Sovereignty in International Relations
Sovereignty is the supreme authority of the state and enjoys unlimited power within its territory and can do whatever it likes to do within its geographical limits. States are independent, autonomous and answerable to none. All states are equal in status, though not in power.
Sovereignty also implies that states should not interfere in the internal affairs of other states. Although the states tend to exert pressure on each other in trade matters, alliances and war they must not meddle with each other’s matters, which fall exclusively within a state’s internet affairs. It is not for any country to endorse or oppose a candidate for the presidential election of another state.
In the absence of a central authority i.e., “World Police”, it becomes impossible to punish those states who violate an agreement and make the enforcement of international agreements difficult.
In 1990, North Korea refused to allow other states to inspect its nuclear facilities which was a clear violation of the Non-Proliferation Treaty (NPT).
The international community applied all tactics to persuade North Korea to desist from producing nuclear material but North Korea paid no heed to international appeals/threats and instead withdrew from NPT in 2002 and produced half a dozen nuclear bombs.
Following the suit in 2006-2007, Iran arrogantly brushed aside world concerns and went ahead with its program to enrich uranium. These are the problems in the sovereign international system.
The role of Sovereignty in International Relations can be assessed in that most states find it too difficult to avoid interference in their internal affairs by others as internal affairs, such as human rights violations or self-determination stir the international community.
Election monitors have to watch internal elections to detect rigging or fraud by the local authorities, while international organizations have to keep a watch on ethnic clashes if there is a fear of genocide.
The modern state system is territory based. It is the basic principle of IR to show respect for other states’ territorial integrity.
Some of the borders today, were demarcated as a result of wars in which the victorious nations occupied the territory of the vanquished state, and some borders have been determined by the third party or colonial rulers.
Every state has its diplomatic missions to manage its interactions. For this purpose, the states establish their embassies which are considered territories of the home state.
The country where the embassy is set up has no control over the premises of the embassy. If an embassy gives asylum to any wanted person by another state or home country, that person cannot be arrested from the embassy which would mount to the violation of the territorial integrity of the state to which the embassy belongs.
Diplomatic requirements acknowledge the rights of the states to spy on each other. It is a state’s own responsibility to stop other states from spying on them. During the post-Cold War era, spying continued even between friendly states.

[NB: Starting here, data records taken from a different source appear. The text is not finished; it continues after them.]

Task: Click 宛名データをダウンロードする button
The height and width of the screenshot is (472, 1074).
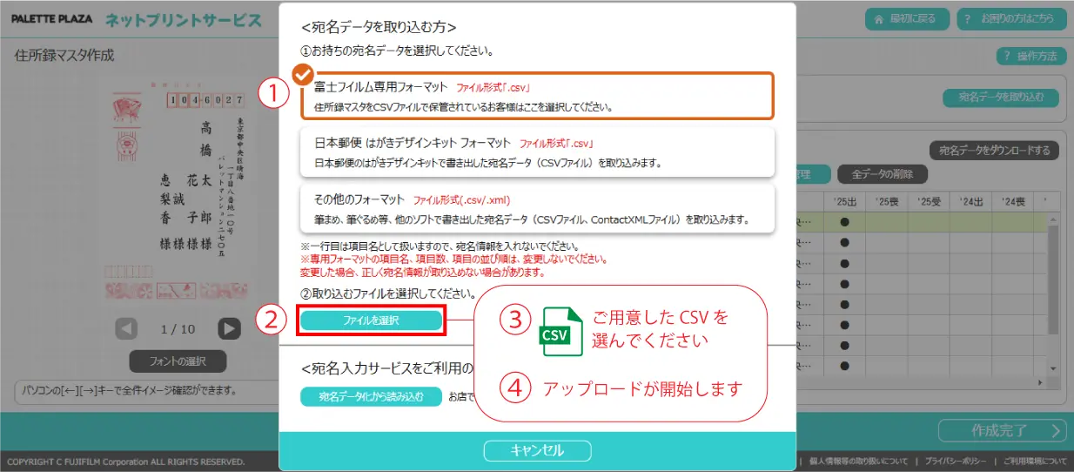Action: 995,151
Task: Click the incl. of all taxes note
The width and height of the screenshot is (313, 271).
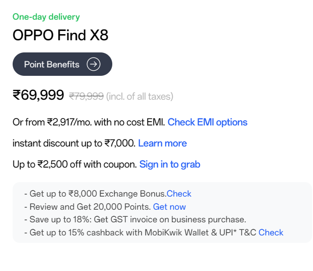Action: [x=139, y=96]
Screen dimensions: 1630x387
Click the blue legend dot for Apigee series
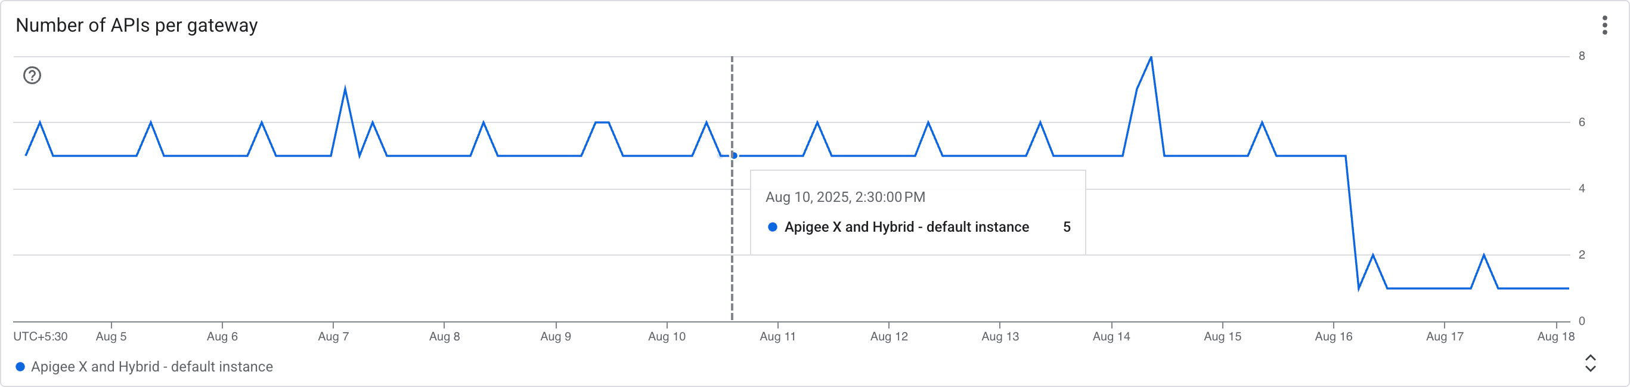[x=20, y=367]

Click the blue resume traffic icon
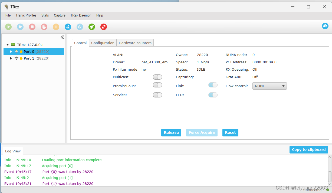click(x=20, y=27)
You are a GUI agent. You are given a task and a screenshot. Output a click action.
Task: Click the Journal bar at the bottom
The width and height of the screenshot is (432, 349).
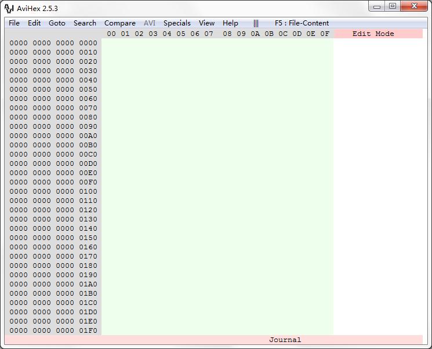pyautogui.click(x=285, y=340)
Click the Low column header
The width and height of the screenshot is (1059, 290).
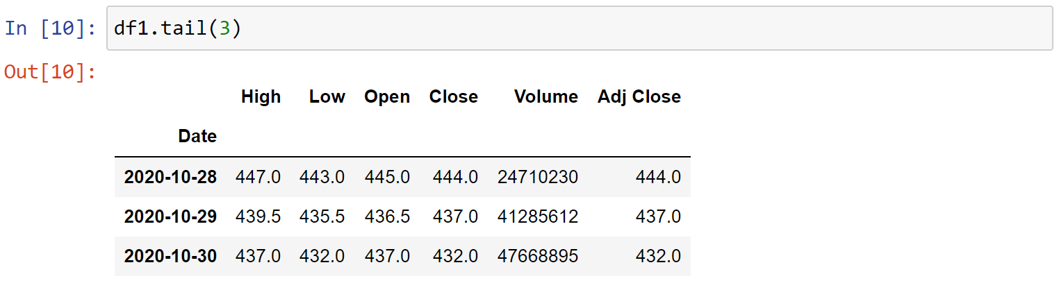tap(327, 96)
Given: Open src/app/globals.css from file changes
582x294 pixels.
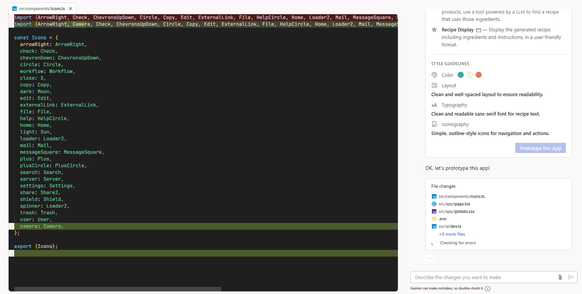Looking at the screenshot, I should pyautogui.click(x=456, y=211).
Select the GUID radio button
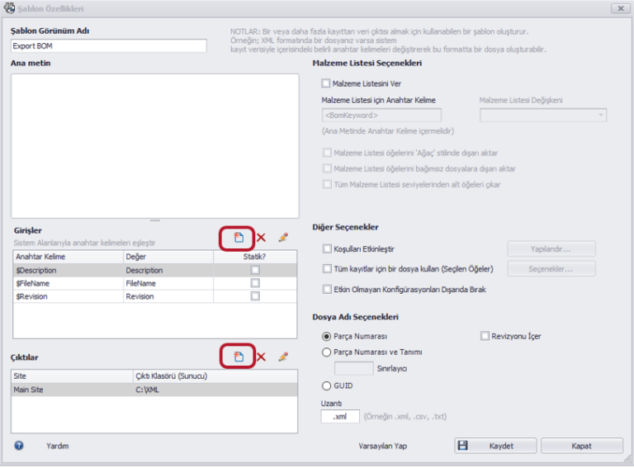Viewport: 634px width, 468px height. click(326, 385)
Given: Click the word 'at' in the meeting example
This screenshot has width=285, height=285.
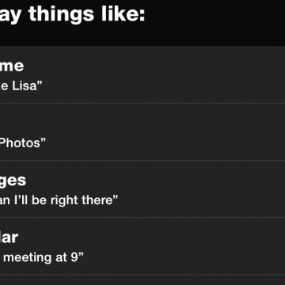Looking at the screenshot, I should click(x=61, y=257).
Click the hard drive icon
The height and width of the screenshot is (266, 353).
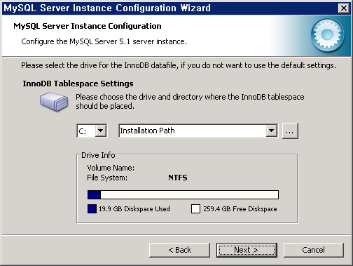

The ambiguity of IR rules and regulations often creates security problems, a situation in which state actions are taken to ward off security threats, such as deploying more military forces, which may threaten the security of other states. The response of those other states who deploy more forces, in turn, threatens the first state.
Thus, a dilemma of security emerges which is the major cause of the arms race for which states waste large sums of money on weapons that ultimately do not provide security.
The security dilemma is a negative consequence of anarchy in the international system. If a world government could punish aggressors who arm themselves, there would be no need for the states to guard against this possibility.
Yet the self-help system requires that they prepare for the worst. Realists tend to see this dilemma as unsolvable whereas liberals believe it can be solved through the development of norms and institutions.